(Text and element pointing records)
++++++++++++++++++++
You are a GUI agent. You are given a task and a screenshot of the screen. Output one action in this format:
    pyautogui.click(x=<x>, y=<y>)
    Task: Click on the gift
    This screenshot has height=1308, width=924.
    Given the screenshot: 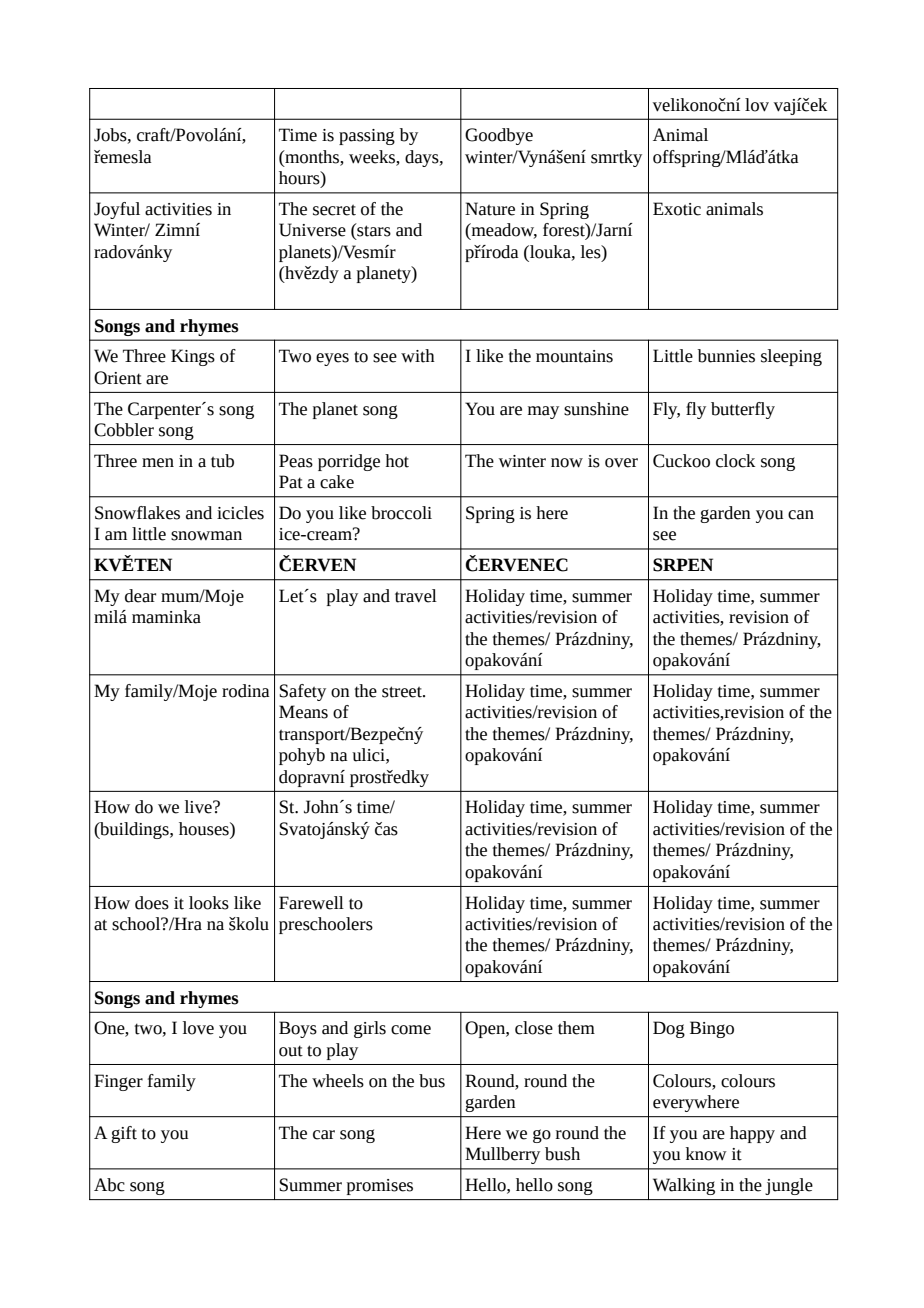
++++++++++++++++++++
- _Directive_
In the records, replace "screenshot" with "screen capture" wherever it occurs and leave every other word as it is. Omit the pictures from your answer.

- _Answer_
You are a GUI agent. You are given a task and a screen capture of the screen. Output one action in this format:
    pyautogui.click(x=<x>, y=<y>)
    Task: Click on the gift
    This screen capture has height=1308, width=924.
    Given the screen capture: 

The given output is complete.